Zielone Świecące Coś W Lesie
gatunek: straszne krótkie historyjki, creepypasta
Była jesień 1991 roku, gdzieś w Europie Środkowej.
Przez zamglony las w środku nocy wracało do domu dwoje nastolatków, brat i siostra o imionach Jan i Małgorzata. Nagle ich uwagę zwróciły dwa małe zielone świecące obiekty w oddali, powoli przemieszczające się po ziemi pośród drzew. Chłopak i dziewczyna, z powodu ciekawości, zeszli z dróżki śródleśnej i weszli między drzewa, aby przyjrzeć się bliżej temu czemuś. Gdy zauważyli, że to są dwie wielkogłowe istoty człekokształtne, które na dokładkę szły w ich stronę, powoli ale coraz szybciej aż w końcu biegły, zaczęli natychmiast uciekać ile sił w nogach.
Gdy biegli przez las, przewrócili się ale wstali i mokrzy oraz pobrudzeni pobiegli dalej. Nagle drzewa się skończyły, a ich miejsce zajęły pola i łąki.
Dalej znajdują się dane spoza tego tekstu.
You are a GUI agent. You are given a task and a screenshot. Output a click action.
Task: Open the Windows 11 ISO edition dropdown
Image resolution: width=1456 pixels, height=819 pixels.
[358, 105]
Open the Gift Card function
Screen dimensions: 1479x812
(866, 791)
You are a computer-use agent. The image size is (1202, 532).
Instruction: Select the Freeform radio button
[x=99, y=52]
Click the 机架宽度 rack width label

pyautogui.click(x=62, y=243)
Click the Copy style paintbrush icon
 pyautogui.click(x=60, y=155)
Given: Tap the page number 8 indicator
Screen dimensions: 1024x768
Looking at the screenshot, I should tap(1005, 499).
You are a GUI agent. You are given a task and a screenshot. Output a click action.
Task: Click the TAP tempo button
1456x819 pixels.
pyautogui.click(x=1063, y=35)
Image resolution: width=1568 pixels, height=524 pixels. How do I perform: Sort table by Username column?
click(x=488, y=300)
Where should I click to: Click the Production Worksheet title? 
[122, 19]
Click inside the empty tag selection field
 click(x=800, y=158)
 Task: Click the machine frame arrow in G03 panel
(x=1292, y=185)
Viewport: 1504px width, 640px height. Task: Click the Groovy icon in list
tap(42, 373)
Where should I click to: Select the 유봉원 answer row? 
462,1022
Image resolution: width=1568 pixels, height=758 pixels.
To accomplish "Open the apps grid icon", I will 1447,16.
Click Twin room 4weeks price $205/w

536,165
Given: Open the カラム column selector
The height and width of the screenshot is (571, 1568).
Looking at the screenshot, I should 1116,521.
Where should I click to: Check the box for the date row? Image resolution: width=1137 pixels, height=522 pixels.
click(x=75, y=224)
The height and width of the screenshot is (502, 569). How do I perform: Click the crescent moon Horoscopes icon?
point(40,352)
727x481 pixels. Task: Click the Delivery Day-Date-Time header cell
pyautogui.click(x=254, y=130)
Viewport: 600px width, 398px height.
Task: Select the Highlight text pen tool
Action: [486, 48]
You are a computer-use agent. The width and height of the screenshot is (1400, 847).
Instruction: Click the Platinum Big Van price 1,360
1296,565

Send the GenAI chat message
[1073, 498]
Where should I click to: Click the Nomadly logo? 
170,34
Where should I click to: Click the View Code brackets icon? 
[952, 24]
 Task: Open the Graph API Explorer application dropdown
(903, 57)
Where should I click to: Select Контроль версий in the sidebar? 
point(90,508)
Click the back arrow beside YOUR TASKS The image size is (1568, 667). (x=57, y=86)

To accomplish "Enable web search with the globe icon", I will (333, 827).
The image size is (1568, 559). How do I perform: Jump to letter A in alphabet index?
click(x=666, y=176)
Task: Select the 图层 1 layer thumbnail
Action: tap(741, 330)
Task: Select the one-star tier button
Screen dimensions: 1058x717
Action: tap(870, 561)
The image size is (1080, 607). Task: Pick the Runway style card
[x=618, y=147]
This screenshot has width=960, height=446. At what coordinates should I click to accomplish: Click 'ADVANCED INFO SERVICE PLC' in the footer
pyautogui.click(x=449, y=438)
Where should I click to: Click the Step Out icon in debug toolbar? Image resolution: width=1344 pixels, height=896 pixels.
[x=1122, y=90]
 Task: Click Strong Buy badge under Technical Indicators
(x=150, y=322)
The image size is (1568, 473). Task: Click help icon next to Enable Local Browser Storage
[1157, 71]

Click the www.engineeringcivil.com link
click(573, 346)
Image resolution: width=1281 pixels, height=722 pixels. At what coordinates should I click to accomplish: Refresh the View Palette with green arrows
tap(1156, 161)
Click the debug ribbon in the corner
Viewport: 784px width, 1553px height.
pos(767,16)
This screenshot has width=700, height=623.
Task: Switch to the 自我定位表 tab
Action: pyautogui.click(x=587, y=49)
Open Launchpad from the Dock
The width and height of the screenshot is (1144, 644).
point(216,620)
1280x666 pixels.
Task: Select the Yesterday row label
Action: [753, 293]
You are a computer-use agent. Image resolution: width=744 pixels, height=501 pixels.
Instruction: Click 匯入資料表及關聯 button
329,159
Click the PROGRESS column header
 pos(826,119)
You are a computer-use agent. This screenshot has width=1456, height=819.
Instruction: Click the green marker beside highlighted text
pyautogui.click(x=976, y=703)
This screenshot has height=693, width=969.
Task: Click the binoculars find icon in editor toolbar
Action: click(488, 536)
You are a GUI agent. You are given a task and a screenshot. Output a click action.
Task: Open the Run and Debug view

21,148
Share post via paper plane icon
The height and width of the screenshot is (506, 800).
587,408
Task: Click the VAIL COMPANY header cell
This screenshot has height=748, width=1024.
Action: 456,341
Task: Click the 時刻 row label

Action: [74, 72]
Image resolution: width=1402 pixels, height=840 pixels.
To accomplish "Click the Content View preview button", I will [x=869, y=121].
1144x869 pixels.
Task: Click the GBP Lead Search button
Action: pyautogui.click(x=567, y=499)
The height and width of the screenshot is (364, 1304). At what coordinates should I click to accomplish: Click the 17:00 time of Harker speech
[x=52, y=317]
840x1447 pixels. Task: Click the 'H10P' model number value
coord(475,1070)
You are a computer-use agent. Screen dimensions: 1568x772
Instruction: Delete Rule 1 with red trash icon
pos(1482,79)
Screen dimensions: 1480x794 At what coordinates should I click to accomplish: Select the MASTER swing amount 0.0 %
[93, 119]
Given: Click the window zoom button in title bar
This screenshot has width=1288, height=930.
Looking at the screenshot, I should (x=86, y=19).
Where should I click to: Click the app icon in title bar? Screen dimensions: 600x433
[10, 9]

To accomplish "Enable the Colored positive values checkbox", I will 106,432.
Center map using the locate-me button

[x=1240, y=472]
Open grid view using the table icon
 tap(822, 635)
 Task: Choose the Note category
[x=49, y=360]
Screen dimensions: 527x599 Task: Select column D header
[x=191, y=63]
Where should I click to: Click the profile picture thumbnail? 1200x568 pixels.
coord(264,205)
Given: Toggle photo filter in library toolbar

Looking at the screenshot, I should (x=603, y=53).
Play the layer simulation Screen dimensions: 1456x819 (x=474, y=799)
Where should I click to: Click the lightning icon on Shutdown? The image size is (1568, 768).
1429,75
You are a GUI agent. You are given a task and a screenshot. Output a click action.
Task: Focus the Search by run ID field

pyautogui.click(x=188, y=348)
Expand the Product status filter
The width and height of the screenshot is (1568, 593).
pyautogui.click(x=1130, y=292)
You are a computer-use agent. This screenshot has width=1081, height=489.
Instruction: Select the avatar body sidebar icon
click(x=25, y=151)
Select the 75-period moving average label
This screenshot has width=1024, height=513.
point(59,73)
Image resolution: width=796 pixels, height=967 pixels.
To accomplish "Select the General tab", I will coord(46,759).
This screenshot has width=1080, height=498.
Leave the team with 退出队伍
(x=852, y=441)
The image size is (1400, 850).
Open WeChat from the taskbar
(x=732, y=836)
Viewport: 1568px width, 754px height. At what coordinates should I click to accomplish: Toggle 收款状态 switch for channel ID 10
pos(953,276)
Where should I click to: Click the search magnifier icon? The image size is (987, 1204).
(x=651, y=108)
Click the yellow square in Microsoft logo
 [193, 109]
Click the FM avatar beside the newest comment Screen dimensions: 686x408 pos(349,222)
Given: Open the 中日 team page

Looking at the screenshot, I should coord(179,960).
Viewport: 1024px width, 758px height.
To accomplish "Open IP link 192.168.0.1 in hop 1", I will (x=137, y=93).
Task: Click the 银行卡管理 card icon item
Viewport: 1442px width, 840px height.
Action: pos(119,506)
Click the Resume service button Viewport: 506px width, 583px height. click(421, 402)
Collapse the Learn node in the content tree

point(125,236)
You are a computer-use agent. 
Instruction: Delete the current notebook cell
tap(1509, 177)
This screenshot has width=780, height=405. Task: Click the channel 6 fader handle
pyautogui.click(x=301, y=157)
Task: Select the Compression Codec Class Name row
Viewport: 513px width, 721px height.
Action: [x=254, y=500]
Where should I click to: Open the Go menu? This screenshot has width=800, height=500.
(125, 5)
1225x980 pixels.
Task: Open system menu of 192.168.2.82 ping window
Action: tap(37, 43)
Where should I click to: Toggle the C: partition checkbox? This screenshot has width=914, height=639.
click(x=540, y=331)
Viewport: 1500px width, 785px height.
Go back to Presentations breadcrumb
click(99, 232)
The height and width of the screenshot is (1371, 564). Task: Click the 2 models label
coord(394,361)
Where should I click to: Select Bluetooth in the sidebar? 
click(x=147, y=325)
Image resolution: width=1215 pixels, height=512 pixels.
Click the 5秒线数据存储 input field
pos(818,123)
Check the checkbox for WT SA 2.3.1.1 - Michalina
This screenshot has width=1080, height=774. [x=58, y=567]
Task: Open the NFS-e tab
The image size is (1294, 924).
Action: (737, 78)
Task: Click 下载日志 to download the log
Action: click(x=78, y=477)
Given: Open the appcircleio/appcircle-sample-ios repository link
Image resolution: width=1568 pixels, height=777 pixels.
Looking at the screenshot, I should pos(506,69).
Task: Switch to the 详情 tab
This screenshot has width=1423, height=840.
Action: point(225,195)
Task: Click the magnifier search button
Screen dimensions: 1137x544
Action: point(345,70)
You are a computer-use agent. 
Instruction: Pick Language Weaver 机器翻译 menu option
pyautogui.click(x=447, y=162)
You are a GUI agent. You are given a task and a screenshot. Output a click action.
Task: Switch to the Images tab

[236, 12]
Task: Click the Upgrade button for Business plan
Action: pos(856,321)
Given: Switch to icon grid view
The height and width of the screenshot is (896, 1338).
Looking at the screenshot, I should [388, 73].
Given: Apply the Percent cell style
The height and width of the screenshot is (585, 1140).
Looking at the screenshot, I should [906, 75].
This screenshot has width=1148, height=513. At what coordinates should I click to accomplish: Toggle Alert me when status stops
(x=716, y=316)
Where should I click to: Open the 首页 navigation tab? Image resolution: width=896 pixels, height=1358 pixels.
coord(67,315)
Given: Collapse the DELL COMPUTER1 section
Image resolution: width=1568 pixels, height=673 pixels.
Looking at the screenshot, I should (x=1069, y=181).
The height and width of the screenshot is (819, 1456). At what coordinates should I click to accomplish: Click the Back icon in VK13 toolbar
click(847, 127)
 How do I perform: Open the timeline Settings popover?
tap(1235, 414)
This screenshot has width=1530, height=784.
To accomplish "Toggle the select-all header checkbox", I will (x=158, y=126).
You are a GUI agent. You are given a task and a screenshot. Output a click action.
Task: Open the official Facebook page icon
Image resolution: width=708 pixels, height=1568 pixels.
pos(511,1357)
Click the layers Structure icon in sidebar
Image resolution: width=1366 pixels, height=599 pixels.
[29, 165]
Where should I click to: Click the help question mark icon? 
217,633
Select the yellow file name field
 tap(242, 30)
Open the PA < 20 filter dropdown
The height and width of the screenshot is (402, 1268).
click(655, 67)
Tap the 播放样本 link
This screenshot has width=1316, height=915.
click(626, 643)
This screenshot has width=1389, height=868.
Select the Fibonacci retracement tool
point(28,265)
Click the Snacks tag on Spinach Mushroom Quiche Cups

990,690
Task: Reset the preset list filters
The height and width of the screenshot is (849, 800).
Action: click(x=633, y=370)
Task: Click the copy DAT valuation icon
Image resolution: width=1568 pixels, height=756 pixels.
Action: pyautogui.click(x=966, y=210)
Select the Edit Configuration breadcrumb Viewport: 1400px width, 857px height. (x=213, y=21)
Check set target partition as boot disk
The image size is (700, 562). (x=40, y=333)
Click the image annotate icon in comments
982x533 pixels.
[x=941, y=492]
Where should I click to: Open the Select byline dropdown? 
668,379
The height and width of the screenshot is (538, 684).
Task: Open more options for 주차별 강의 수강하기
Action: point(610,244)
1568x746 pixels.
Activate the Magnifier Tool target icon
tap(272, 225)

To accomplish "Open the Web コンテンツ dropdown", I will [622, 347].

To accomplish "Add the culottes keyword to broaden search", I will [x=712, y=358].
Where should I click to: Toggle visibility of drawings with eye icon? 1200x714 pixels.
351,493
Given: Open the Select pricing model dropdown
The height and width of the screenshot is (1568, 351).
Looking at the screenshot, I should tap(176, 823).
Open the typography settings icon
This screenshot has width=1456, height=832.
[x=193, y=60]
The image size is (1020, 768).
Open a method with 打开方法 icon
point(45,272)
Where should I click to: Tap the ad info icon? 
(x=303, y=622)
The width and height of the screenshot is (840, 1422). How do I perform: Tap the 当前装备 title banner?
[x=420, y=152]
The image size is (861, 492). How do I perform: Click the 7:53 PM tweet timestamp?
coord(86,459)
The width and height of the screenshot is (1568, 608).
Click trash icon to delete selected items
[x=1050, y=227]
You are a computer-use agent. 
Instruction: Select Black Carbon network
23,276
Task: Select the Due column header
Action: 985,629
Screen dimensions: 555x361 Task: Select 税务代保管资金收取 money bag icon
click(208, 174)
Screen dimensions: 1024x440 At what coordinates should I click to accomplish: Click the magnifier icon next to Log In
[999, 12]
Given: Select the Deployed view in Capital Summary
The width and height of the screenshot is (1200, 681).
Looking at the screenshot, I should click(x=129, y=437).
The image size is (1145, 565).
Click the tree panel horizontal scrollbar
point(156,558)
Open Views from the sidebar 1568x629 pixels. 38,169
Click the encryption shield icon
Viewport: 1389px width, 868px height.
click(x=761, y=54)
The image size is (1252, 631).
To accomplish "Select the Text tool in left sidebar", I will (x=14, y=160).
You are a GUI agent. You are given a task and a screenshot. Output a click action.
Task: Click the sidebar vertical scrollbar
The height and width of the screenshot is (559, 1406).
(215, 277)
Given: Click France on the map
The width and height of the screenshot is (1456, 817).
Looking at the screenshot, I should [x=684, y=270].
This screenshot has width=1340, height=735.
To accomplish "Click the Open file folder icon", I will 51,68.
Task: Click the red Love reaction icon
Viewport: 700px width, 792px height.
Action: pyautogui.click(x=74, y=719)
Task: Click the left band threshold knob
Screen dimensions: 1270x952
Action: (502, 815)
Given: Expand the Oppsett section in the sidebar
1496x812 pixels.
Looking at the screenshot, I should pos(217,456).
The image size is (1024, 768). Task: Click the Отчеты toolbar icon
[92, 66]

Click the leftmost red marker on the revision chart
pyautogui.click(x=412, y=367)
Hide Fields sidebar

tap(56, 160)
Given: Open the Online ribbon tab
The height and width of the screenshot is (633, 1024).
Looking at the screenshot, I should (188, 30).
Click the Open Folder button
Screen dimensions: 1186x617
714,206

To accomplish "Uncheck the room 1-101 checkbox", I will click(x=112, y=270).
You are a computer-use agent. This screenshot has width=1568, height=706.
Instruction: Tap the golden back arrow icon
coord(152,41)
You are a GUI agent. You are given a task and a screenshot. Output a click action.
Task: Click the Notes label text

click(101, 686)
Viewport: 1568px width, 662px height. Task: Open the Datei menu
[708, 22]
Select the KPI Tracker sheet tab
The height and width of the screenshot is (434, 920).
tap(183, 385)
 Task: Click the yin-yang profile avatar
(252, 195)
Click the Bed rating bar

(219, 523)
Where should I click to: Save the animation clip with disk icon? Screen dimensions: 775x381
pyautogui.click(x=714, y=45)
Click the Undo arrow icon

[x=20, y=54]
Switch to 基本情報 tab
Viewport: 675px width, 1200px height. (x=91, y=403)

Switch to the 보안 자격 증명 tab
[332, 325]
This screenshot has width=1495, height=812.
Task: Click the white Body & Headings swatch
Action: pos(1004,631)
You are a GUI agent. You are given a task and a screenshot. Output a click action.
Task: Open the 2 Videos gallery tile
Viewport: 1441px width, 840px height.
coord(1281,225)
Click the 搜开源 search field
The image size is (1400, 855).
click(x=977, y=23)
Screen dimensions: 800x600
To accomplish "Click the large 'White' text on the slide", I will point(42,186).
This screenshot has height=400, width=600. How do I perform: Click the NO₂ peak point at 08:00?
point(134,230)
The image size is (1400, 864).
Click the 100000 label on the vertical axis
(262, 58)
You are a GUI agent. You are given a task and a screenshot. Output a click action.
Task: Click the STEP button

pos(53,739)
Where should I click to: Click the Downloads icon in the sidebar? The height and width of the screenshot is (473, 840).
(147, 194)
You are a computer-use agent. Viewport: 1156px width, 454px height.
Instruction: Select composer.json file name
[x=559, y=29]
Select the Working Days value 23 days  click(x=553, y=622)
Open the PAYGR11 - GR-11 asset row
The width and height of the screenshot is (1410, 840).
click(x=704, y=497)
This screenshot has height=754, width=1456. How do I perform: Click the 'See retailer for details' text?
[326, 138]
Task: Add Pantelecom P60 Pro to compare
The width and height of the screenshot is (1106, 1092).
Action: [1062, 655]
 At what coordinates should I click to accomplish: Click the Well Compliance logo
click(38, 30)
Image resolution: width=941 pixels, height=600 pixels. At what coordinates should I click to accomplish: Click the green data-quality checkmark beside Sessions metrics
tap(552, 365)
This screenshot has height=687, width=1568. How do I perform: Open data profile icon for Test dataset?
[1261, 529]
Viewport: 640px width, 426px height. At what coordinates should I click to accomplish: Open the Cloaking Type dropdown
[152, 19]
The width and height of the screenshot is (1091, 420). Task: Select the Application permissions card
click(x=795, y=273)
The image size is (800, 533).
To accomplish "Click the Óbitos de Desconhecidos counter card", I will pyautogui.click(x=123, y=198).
Zgubieni w głębi lasu, zmęczeni ludzie zatrzymali się, spojrzeli za siebie i zobaczyli, że już nie ma za nimi tych dwóch strasznych istot które ich goniły. Idąc przez pole zauważyli na tle nocnego nieba nieduży szary obiekt który unosił się wysoko nad nimi, w powietrzu. Był on wyposażony w duże ilości wielokolorowych światełek i szybko poleciał w górę, aż w końcu zniknął na tle ciemnogranatowego nieba, pośród licznych srebrnych gwiazd, między złowieszczo szarymi chmurami.
Ledwo żywi ze zmęczenia i ze strachu, Jan i Małgorzata wrócili do domu na przedmieściach małego odludnego miasteczka cali i zdrowi, ale ich niewiarygodnie brzmiącym relacjom nikt nigdy nie uwierzył, bo wszyscy uważali ich niezwykłe opowieści za wymysły ich bujnej, młodzieńczej wyobraźni.